3:09 But in the end, we write these better versions here, we should be good. We can actually do this in one line with the dictionary comprehension,
3:15 it's not pretty but it does work. So, let's imagine where they end, we can say "for d in"
3:23 and we can put all of our dictionaries in the order we care about, "query, post" and "route" and so for each one of those we can come back here
3:31 and say "we would like the key:value" and we'll go for each one of these, we'll say "for k,v in d.items"
3:43 So here you can see exactly the same dictionary, matching ordering, let's do a little formatting on that.
3:49 OK, so we are looping over all the dictionaries and for each dictionary we are looping over, we are looping over and point out the key
3:57 and the value from the items and then we are creating the dictionary from that.
4:00 So, this works, I really don't like it very much, even though it happens in one line and it feels like oh that must be Pythonic because look at it,
4:08 it's cool and special and declarative. To me it's hard to look at it and not go "oh, I see you are combining those dictionaries",
4:16 so given the choice between the classic Pythonic way and this dictionary comprehension way, I would actually prefer the one above,
4:22 because this is really clear to me what's happening. Maybe that's just me. But in Python 3.5 they introduced a really cool way to merge dictionaries,
4:31 so if we were going call a function, so let's say some function, and we want to take a dictionary and pass it as keyword arguments here
4:40 I could say **query say, if I wanted to pass the values from the query, but they kind of apply that same syntax here to say
4:47 I would like to merge all the values from - let's start with query, all the values from post and all the values form route.

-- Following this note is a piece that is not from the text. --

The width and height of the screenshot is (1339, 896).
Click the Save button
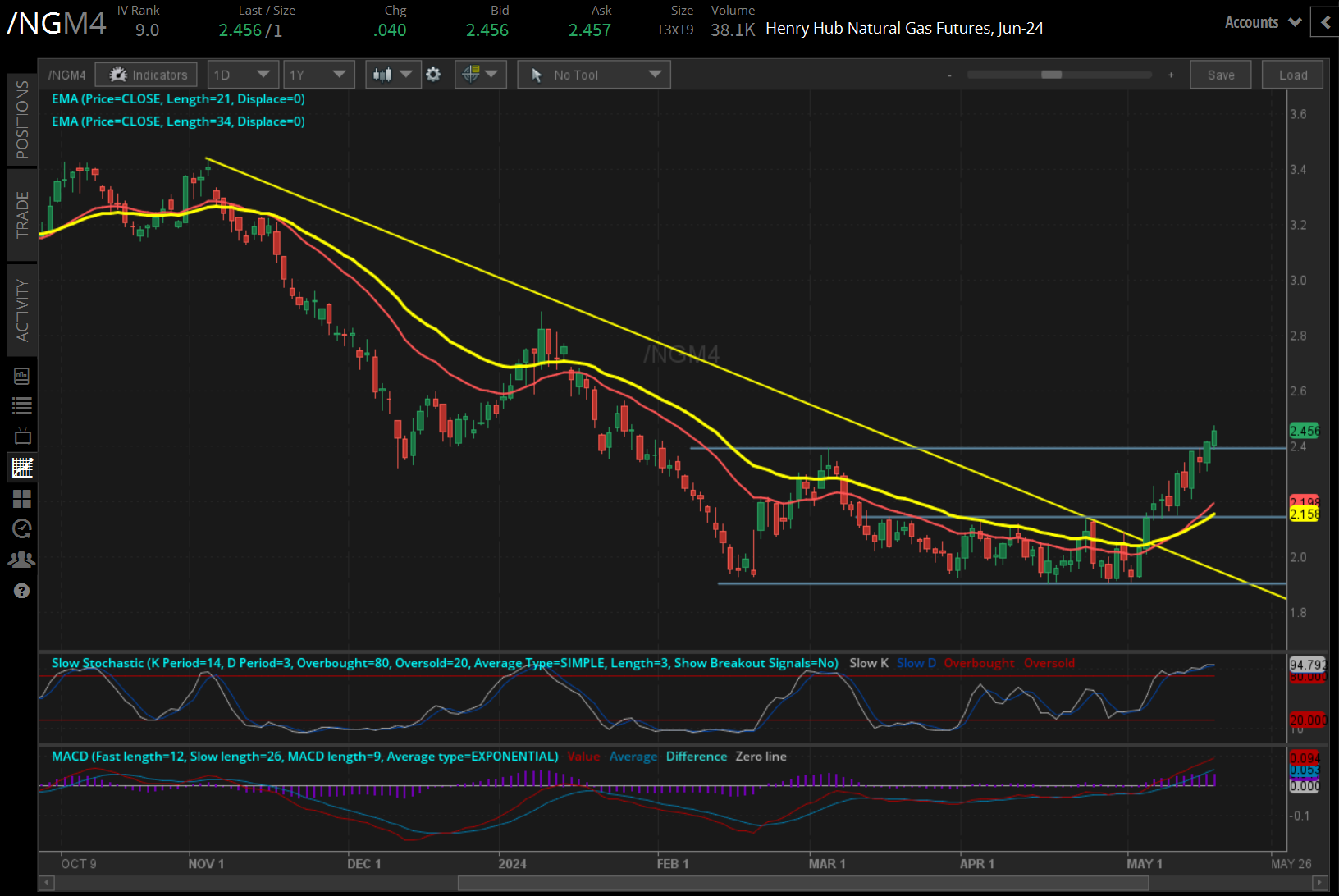(x=1220, y=74)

4:56 so this does not work on Python 3.4 and below so be careful. It's only Python 3.5 and above, let's run it and make sure it does what we expect.

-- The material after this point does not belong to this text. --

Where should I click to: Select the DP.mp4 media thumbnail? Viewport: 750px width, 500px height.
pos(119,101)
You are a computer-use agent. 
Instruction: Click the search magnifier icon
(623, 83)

5:07 Boom, look at that, there is a last one we just wrote and if we actually do a comparison of the values ignoring order, these are exactly all the same,
5:16 so here we have the super non-Pythonic way, we have the sort of classical way of doing this, leveraging the dictionary features,
5:26 we have the "clever but too clever" in my opinion way of looping over the dictionaries and looping over their key value items and recombining them,
5:36 and then we have the quite sleek Ptyhon 3 way of the **dictionary to unpack them, back into a dictionary.
5:42 And notice, it has the same overwriting process where the id from the query was overwritten by the id from the route because the route came last.
5:51 Let's see that in a graphic. So, here is our three dictionaries and our non-Pythonic way
5:57 we create a blank dictionary and we just loop over all the items and we just start filling it up, very procedural, not amazing.
6:02 But instead, we can use the Python 3 that is 3.5 actually quite high, way of unpacking the dictionary back into a dictionary
6:10 so this **query **post **route becomes a new dictionary. Very nice.